The War of the Worlds
Rhum and Clay Theatre Company's 'The War of the Worlds' is a brilliantly executed examination of the nature of truth and the storytelling drive which has underpinned our attempts to understand the world around us for centuries.
HG Wells published his famous science fiction story of Martian invasion in 1897. It continues to fascinate readers and has provided the inspiration for numerous adaptations, from 1970s rock musical to Hollywood blockbuster. In this ingenious theatrical reincarnation, it is the 1938 radio drama broadcast, memorably performed by Orson Welles, which allows writer Isley Lynn to chart the devastating development of what we all now know as 'fake news'.
The story of the reaction to Welles' broadcast is well known: hysteria, terror, shock and panic. Many listeners truly believed that what they were hearing was true. Aliens from Mars were attacking. People left their homes and fled to safety.

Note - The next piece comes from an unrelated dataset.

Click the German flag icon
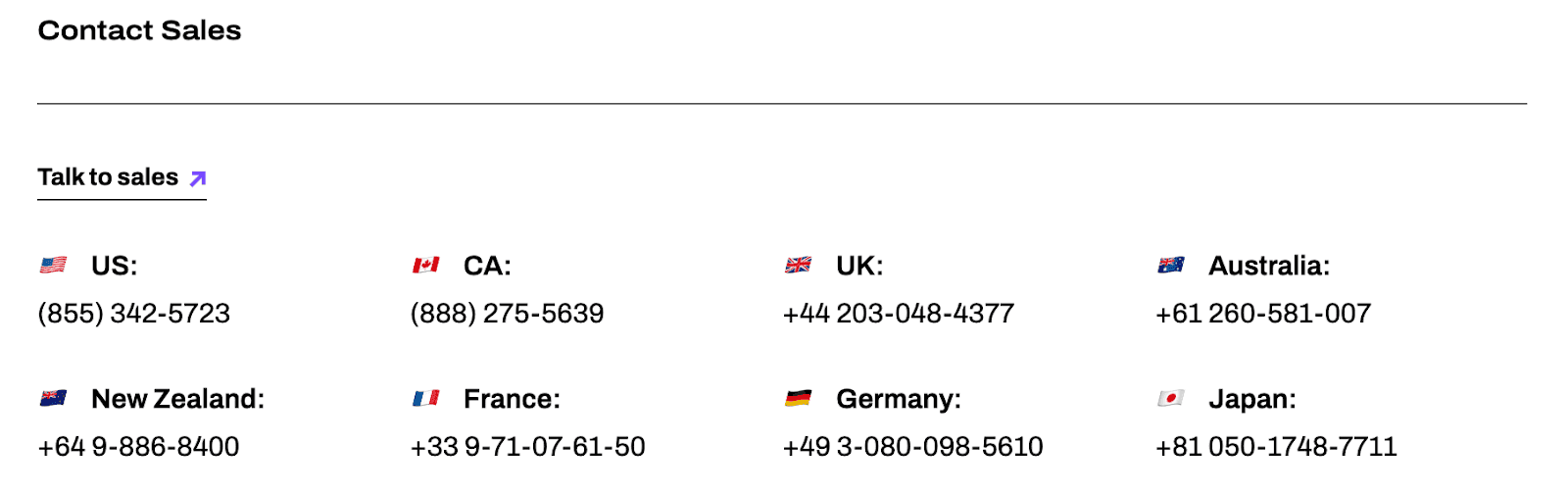Screen dimensions: 1568x493 pos(798,398)
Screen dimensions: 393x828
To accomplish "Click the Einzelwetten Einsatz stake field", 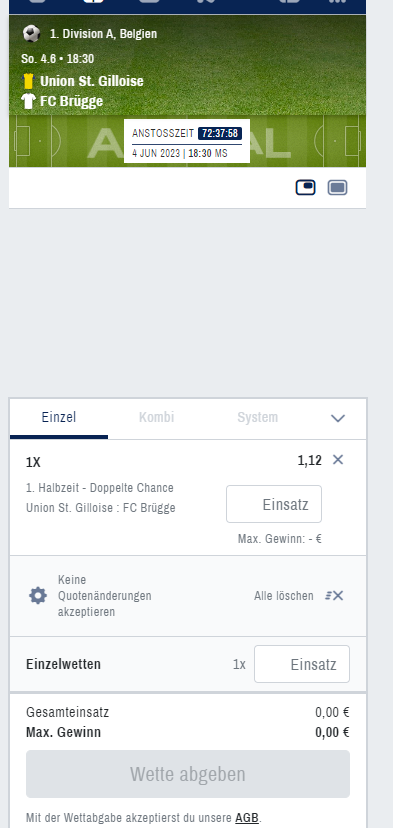I will point(302,664).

This production cleverly weaves together a family story about a young girl on the night of the broadcast with a modern investigation to discover the truth about what happened to her.
The four-strong cast are superb, morphing seamlessly from all playing a pipe-wielding Welles at the same time to embodying a rich variety of other characters convincingly. Light, sound and video projections work hypnotically alongside beautifully choreographed movement (Matt Wells) to create a visually stunning piece of theatre.

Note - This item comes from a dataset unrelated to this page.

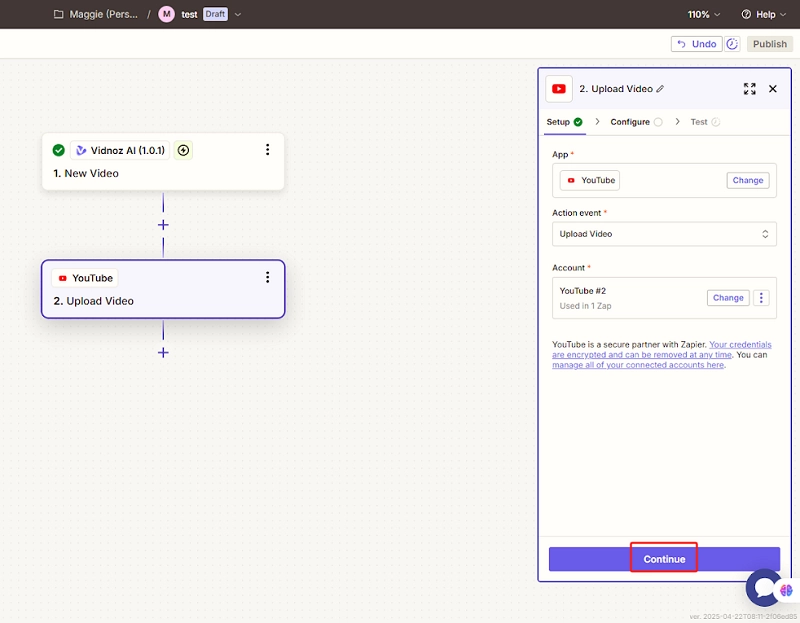
Task: Add a step between New Video and Upload Video
Action: pyautogui.click(x=163, y=225)
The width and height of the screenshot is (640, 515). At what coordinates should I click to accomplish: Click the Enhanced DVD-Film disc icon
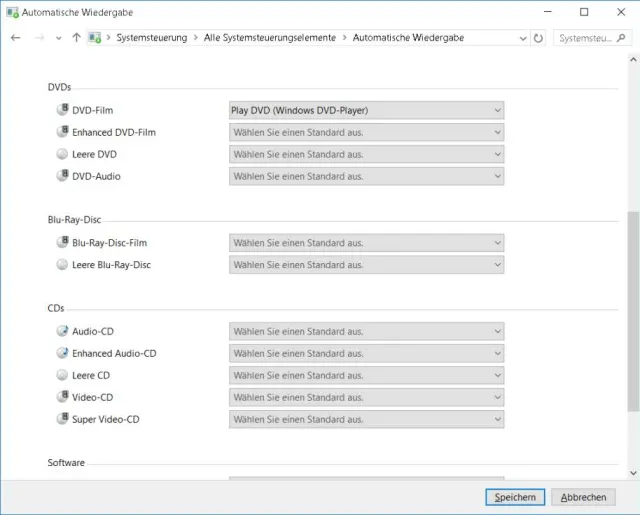tap(63, 132)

Jess Mabel Jones is brilliant as the ambitious but conflicted Meena, a podcaster desperately in search of the next 'Serial' style hit. The story of Margaret, a recently deceased American woman who was seemingly abandoned by her family on the night of the Orson Welles' War of the Worlds broadcast when she was just 13 years old, might be her ticket to success. Meena travels from England to Grover's Mill New Jersey (the site of the apparent Martian invasion) to meet Margaret's estranged niece, Lawson, and investigate. She soon finds some important lines blurring: news and entertainment, fact and fiction, fantasy and reality.
The consequences of these blurred lines on individuals and families are intelligently explored in the relationship dynamics between Lawson (Gina Isaac), her husband Ted (Matt Wells) and their son Jonathan (Julian Spooner). Fake news in the Internet age is brought into the spotlight as we discover the shocking financial incentives which encourage people to create and share misinformation. The writing is always sharp, teasing out the complex interplay between the personal and the political in dramatically intense style.
An ambitious, brave and challenging production which forces audiences to confront some of the thorniest questions of our age: What is truth? How do we make sense of the world? Who do we believe? And perhaps most importantly: who has the power to tell the most influential stories which shape our world? Fascinating questions explored in an exciting, stimulating and superbly performed production.
War of the Worlds is playing at Warwick Arts Centre from 13th to 16th October 2021.